The election of Donald Trump has done little to alleviate this geographic inequality. Sixty-four percent of all jobs created in 2017 were added in cities with over 1 million residents, which is more than their share of the population (59 percent). This means the economic gap between the largest cities and everyone else continues to grow bigger even with Trump in the White House. In many communities across the middle of America, workers only see “help wanted” signs in the big box stores and national restaurant chains, and they worry that there is no place for them and their children in the globally connected information economy that is bringing so much money to the big cities like San Francisco, Seattle, New York and Boston.


Connect with local problems and celebrate local success

Residents of distressed small town and mid-sized cities in middle America do not need statistics to know the local economy is still struggling in the age of Trump. Their own eyes tell them many stores on Main Street are still closed, many local factories still have locks on the fence. Opioid addiction is getting worse not better. Everywhere they go they find people working longer hours for less pay than the jobs they lost a few years ago, and many people have stopped looking for work. The Economic Innovation Group had identified all of the most economically distressed zip codes. (Click here for an interactive link.) Stand in those communities and tell the stories of real Americans that are still invisible to any Washington politician who says the Trump economy is booming.

When Republican opponents assert that the Trump economy has been good for America, Democratic candidates have the opportunity to ask voters this simple question, “Who are you going to believe -- Donald Trump’s twitter account or your own eyes and the needs of your family, friends, and the community where you live?”

Still all is not bleak in the smaller cities and towns across the middle of America where city mayors (usually Democrats) are getting together with County Executives (mostly Republicans), local businesses, labor unions, non-profits and regional banks to leverage innovation at local colleges, develop plans to start new businesses, grow existing businesses, and attract new jobs. They are stitching together a patchwork of federal, state, and local programs; creating technology based ecosystems and advanced manufacturing hubs, and investing in putting people to work modernizing schools and housing, and building the roads, energy grids, and data networks needed for success in the modern economy.

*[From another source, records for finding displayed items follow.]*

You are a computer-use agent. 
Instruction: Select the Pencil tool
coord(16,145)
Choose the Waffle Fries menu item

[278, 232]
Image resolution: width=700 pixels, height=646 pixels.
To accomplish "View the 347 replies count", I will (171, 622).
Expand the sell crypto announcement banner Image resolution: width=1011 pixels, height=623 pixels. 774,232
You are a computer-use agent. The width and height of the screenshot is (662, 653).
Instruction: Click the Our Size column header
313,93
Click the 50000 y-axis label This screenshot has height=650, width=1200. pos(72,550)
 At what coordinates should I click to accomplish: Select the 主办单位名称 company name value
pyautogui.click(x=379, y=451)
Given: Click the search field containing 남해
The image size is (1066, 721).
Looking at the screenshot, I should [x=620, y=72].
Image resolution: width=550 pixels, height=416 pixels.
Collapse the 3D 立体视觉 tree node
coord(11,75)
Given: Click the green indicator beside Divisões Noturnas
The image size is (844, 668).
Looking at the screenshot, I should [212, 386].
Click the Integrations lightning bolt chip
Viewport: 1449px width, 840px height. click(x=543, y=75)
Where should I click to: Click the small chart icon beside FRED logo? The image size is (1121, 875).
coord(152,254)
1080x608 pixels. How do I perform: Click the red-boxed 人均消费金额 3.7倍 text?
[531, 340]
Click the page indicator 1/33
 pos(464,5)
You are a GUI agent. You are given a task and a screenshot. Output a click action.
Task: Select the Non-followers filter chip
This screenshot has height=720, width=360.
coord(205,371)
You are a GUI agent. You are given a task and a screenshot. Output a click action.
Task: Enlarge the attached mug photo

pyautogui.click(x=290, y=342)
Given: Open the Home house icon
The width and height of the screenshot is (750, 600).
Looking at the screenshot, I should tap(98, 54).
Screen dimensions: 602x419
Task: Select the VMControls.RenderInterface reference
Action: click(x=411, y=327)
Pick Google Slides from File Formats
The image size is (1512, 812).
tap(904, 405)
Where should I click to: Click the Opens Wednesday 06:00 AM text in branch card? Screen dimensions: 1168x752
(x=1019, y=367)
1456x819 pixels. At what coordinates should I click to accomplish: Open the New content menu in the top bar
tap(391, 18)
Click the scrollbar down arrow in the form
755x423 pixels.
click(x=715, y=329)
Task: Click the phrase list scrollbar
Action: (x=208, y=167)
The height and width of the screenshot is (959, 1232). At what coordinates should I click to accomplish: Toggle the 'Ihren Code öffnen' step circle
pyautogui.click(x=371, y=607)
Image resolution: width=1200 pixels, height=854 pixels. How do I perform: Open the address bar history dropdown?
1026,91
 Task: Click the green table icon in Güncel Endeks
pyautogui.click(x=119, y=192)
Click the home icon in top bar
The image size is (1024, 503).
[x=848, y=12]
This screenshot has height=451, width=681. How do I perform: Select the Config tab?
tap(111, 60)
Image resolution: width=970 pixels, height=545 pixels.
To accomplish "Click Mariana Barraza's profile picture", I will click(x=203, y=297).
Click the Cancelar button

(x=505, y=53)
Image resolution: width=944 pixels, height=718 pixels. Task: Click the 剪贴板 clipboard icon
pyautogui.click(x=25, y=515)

While connecting to the economic frustrations and anxieties of local voters it is important to also celebrate the successes of these local efforts to chart a new course. Whenever a technical training center is built to train workers for better paying jobs, or a new company is formed to bring new technology in precision agriculture, modern manufacturing, or sustainable energy; help voters understand how it is part of a broader strategy of deliberate investment in collaborative regional economic development.

Instead of more tax cuts, invest in our communities

As Democrats, it is our role to oppose mindless tax cuts for the rich that starve our schools and force us to underfund needed investments. It is our role to oppose cuts in needed programs like Medicaid that threaten the viability of local hospitals, that are often the largest employer in many towns struggling to move forward not fall backward. And it is our role to make sure local development plans include every community in each region because gentrification has never been just a problem for the largest cities, and fighting geographic inequality means connecting every community to progress. And it is our job to oppose Trump’s chaotic trade policies that threaten to disconnect American manufacturers and farm communities from the connections to international markets they have worked so hard to build.

Even though there is a strong case to be made based on national statistics that the Trump economy is not delivering for middle-class Americans, there is a better argument for voters in the middle-American states and battleground congressional districts Democrats need to win. Tell the stories of local economic conditions, local fears and frustrations, and local efforts to move the economy forward, and bring local workers a measure of hope that the future will offer economic opportunity and economic security.